═════ TEXTO PROPORCIONADO ═════
Nuestro mayor acierto, abrirnos al Espíritu -el protagonista de la misión- para no defraudar las esperanzas de los hombres de hoy, especialmente los pobres, los preferidos del Reino.
“Sobrino, estoy leyendo un libro y ya no entiendo nada”. Me lo dijo mi tío Emilio, hermano de mi abuelo, segunda mitad de los 60, siendo yo seminarista. “¿Qué libro está leyendo, tío, y qué es lo que no entiende?”. “Este” (y me enseña un ejemplar de los primeros folletos editados después del concilio para que todos -y en castellano- pudieran responder en la misa). “Yo ya no entiendo nada, sobrino”, repitió,”¿dónde está el orate fratres?” “Mire, tío, acá dice ‘Oren, hermanos…’ y eso es lo que significa ‘orate fratres’ en latín…”.
Curioso ¿verdad? Se había acostumbrado a la misa de espaldas al pueblo, había sido monaguillo y aprendido las respuestas en latín y ahora, cuando la misa ya era diferente y en castellano, mi tío Emilio no entendía nada…
Esta anécdota nos muestra a las claras el terremoto eclesial que significó el concilio, comenzando por la liturgia que fue lo primero en aplicarse. Todo un cambio de mentalidad, en cosas sencillas y prácticas y en cosas profundas y de consecuencias que aún vivimos. Para unos fue fácil y gozoso, para otros difícil y penoso. Algunos se sintieron liberados y caminaron ágiles por la carretera recién asfaltada; otros se aferraron a lo “malo conocido” sin aceptar “lo bueno por conocer”…
Hoy pocos dudan que el Concilio Vaticano II (1962-1965) ha sido el acontecimiento eclesial más importante del siglo XX. Muy pocos eventos provocarán tantos y tan profundos cambios como el concilio. Nunca la iglesia estará suficientemente agradecida al “buen papa Juan XXIII”. Hombre de Espíritu (con mayúscula), supo abrirse y “leer los signos de los tiempos” que clamaban por ese abrir puertas y ventanas de la iglesia…
Él las abrió sin miedo. Entró por ellas un aire fresco que significó un nuevo pentecostés, el Espíritu con todos sus dones y su fuerza para concretarlos; también los dolores, las angustias y las esperanzas de hombres, mujeres, niños, trabajadores, científicos… reclamando respuestas actuales a problemas actuales…
Y desde las ventanas, “los de dentro” pudieron ver el mundo con otros ojos: observar las miserias, sí, pero también las manos de tantos hombres y mujeres de buena voluntad -creyentes y no creyentes- afanadas en construir otro mundo mejor y esperando que la iglesia toda se sumara…
De ese pentecostés, el día 11 de Octubre conmemoramos los 50 años. Y el papa Benedicto XVI ha querido que dediquemos 12 meses a celebrar “El Año de la Fe”, en otras palabras, un retiro de 365 días para renovar profundamente nuestra fe. Renovación significa “volver a lo nuevo” y, para los cristianos, lo nuevo es el evangelio. Igual que el Vaticano II significó un apropiarse lo central del mensaje evangélico, un mirarse en el espejo de las primeras comunidades cristianas preocupadas por concretar el mandamiento del amor, este año que iniciamos tiene que llevarnos a lo mismo.
═════
> LISTA DE TAREAS:
1: Responde a estas preguntas sobre el texto del concilio:
(a) ¿En qué años se celebró el Concilio Vaticano II?
(b) ¿Qué significa "orate fratres" en latín, según lo que se le explica al tío Emilio?
(c) ¿Cuántos meses quiso el papa Benedicto XVI dedicar a celebrar "El Año de la Fe"?
2: Reproduce tal cual el pasaje del texto del concilio entre "Nuestro mayor acierto, abrirnos" y "preferidos del Reino.", ambos incluidos.
═════ REGISTROS DE DATOS ═════
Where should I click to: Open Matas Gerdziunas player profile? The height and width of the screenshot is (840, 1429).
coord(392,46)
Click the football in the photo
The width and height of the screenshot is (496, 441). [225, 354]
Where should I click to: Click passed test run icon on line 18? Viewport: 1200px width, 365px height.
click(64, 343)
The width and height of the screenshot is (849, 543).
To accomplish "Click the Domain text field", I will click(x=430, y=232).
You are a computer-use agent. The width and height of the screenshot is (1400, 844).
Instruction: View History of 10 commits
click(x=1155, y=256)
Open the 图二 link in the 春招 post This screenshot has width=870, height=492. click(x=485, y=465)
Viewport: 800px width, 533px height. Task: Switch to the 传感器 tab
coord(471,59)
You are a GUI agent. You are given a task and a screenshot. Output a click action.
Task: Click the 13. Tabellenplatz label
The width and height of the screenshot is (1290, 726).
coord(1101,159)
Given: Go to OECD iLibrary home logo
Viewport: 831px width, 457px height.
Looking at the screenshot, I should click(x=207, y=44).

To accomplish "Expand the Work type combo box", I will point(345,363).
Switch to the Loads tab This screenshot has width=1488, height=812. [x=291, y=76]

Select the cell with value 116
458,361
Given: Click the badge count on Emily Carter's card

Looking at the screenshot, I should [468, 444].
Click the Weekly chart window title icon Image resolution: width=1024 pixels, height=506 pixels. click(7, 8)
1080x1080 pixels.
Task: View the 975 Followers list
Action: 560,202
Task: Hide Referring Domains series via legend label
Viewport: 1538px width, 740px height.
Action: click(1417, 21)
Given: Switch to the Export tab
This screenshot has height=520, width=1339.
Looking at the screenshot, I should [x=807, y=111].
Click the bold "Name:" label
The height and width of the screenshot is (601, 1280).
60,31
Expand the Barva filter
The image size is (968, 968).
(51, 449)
═════
> RESPUESTAS:
1:
(a) De 1962 a 1965.
(b) "Oren, hermanos".
(c) 12 meses.

2:
Nuestro mayor acierto, abrirnos al Espíritu -el protagonista de la misión- para no defraudar las esperanzas de los hombres de hoy, especialmente los pobres, los preferidos del Reino.